California has been working hard to lead the way on universal broadband. Legislators have introduced Senate Bill 1130, which is working to deploy high-speed, fiber-optic networks in California, and Assembly Bill 570, which would prioritize upgrading the existing, slower networks to save costs.

Many schools, such as Sacramento State, are providing solutions such as long-term laptop rentals and drive-in Wi-Fi to help aid those who need it most. These solutions are only temporary, and it’s important that we figure out long-term answers, because the coronavirus pandemic is showing few signs of improvement.

Closing the digital divide starts with universal broadband. Unequal access to education comes in many forms, but when we’re ordered to stay inside, high-speed internet access becomes the most essential tool. The longer we wait to provide access, the farther we fall behind on closing the divide.

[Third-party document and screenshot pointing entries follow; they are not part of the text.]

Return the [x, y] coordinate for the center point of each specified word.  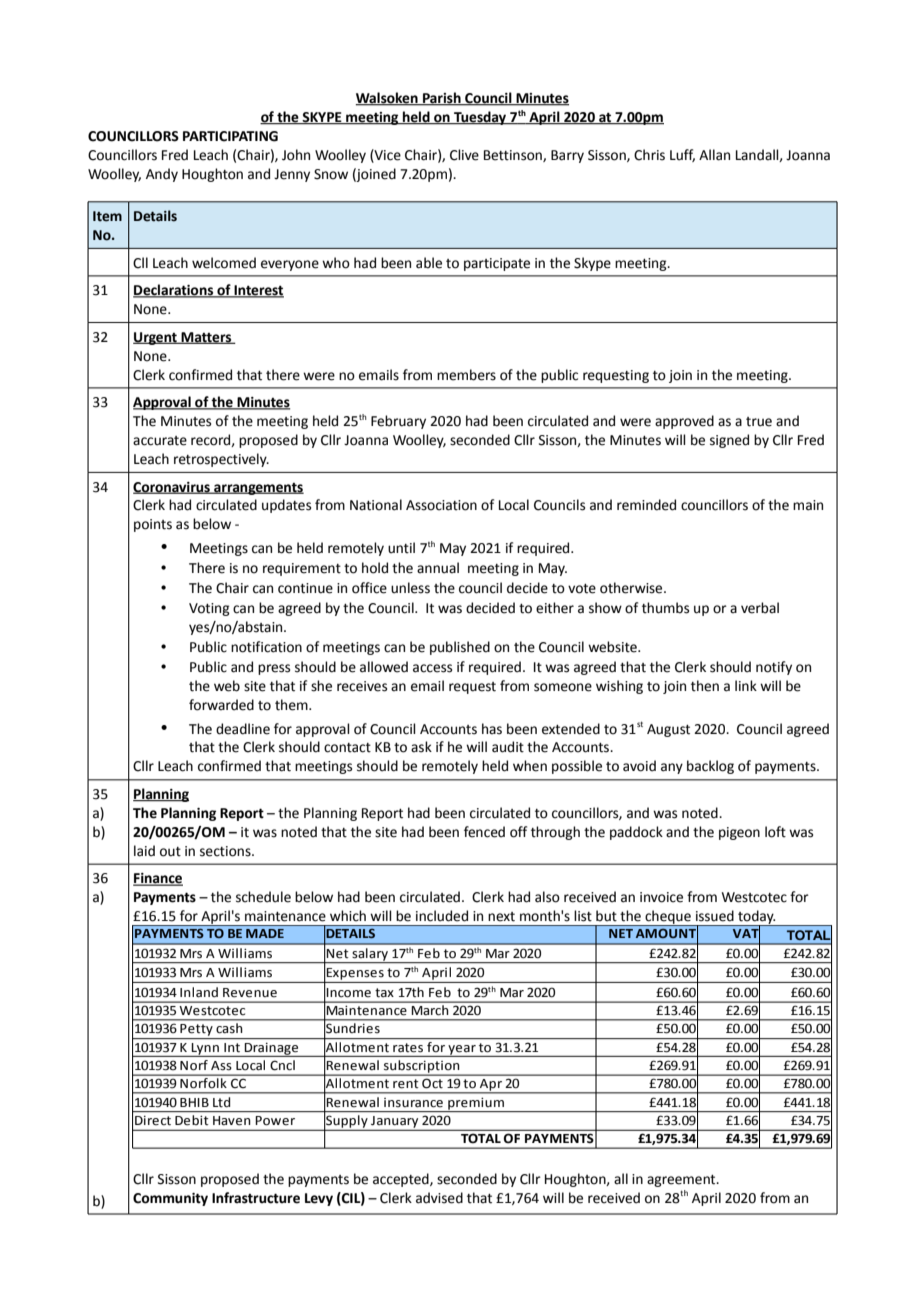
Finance [158, 879]
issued [715, 916]
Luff [682, 155]
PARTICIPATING [230, 136]
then [705, 686]
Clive [464, 155]
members [466, 375]
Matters [206, 338]
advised [439, 1198]
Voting [209, 609]
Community [170, 1199]
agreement [682, 1181]
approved [684, 422]
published [460, 648]
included [442, 916]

In turn, universal broadband starts with implementing fiber networks. The problem with AB 570 is that it pushes to spend millions on painfully slow network speeds – 25/3 Mbps for low-income and rural areas according to the Electronic Frontier Foundation – when online learning requires much faster rates. Implementing such networks would be a waste of money and deprive the citizens of California of the essential infrastructure they pay for.

The modern solution, fiber networks, transmit large volumes of traffic at far higher speeds than the traditional copper cabling that AB 570 is proposing to implement. With a statewide tax rate of 7.25% in California, there is no reason our government cannot afford to provide this necessary infrastructure. It could be because they spent $57,000 on a fake Christmas tree, loaned one of its city executives $1.4 million to buy a luxury home or spent $19.7 million on artwork during an 11-year period, according to The Californian

As the nation’s tech capital, California has only installed fiber-optics for 33.9% of its population. 

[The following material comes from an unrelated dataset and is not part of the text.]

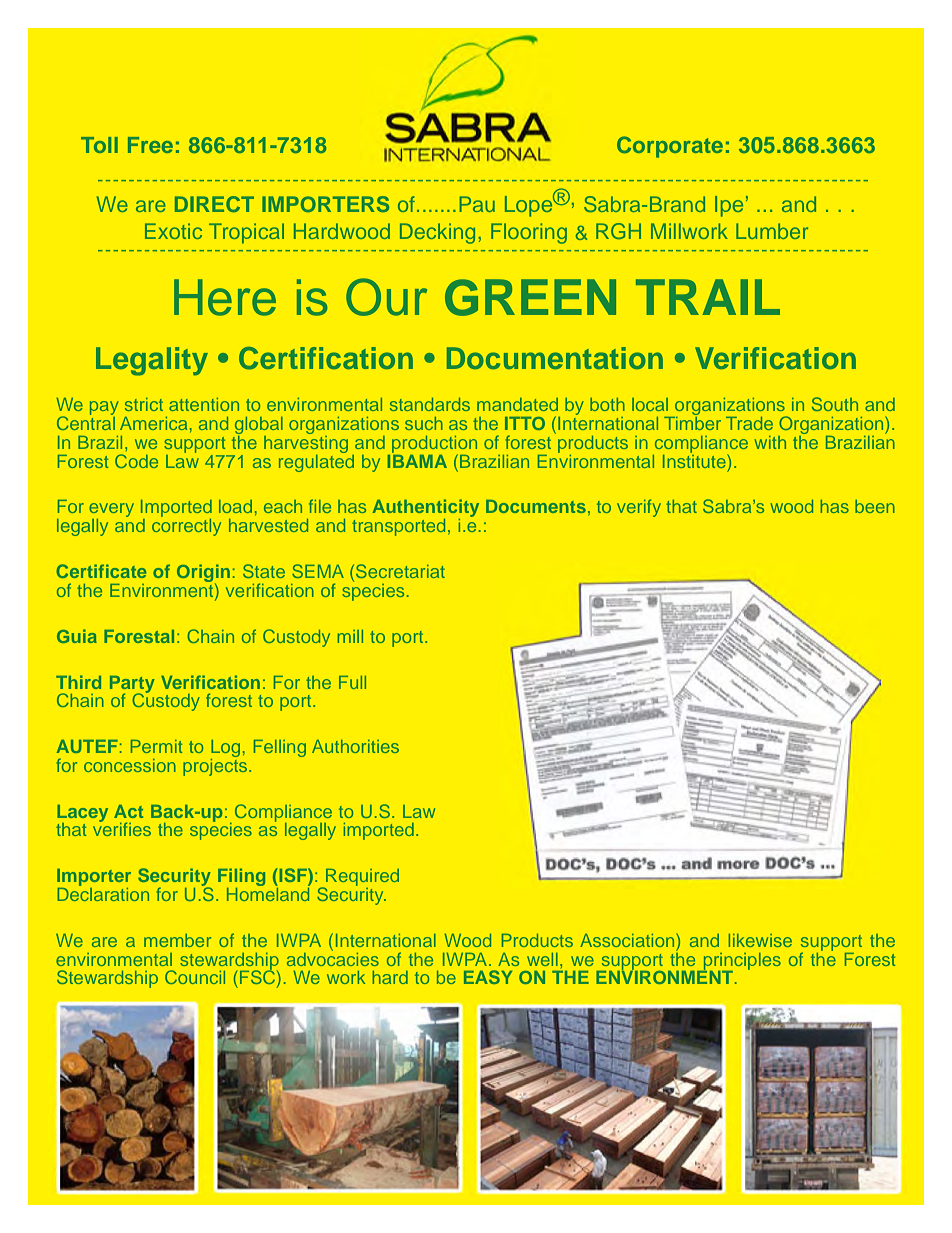 The width and height of the screenshot is (952, 1233). I want to click on South, so click(835, 404).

Currently, Google Fiber’s nationwide expansion plans to be $3,000–$8,000 per home. Let’s do the math. There are 11,502,870 homes in the state of California. If 66.1% of homes do not have installed fiber-optics, it would cost California between $22 billion and $60 billion to cover 100% of its citizens. For reference, California spends more than $320 billion per year.

Not every Californian requires high-speed internet access. The point is, it’s entirely possible for every citizen to have equal access, and it’s necessary to provide that opportunity for all.

So why exactly are we stalling on universal broadband? Many students are unable to access their right to education without dependable Wi-Fi. The coronavirus is showing no signs of subsiding, and a once ridiculous proposition quickly became as serious as the pandemic itself.

As a student, I’m tired of politics and lobbyists. My peers shouldn’t have to sit in a parking garage to attend our class, and that’s really all there is to it. Obtaining an equal education is already affected by economic status to a great extent. In already unfair circumstances, the digital divide feels like kicking people while they are down.

The world is changing fast around us, and adapting to this new normal is hard enough. High-speed internet access is no longer a luxury, it is the only way to avoid the coronavirus, continue your education, and find a career. Everyone deserves equal access to reliable broadband, and time is running out.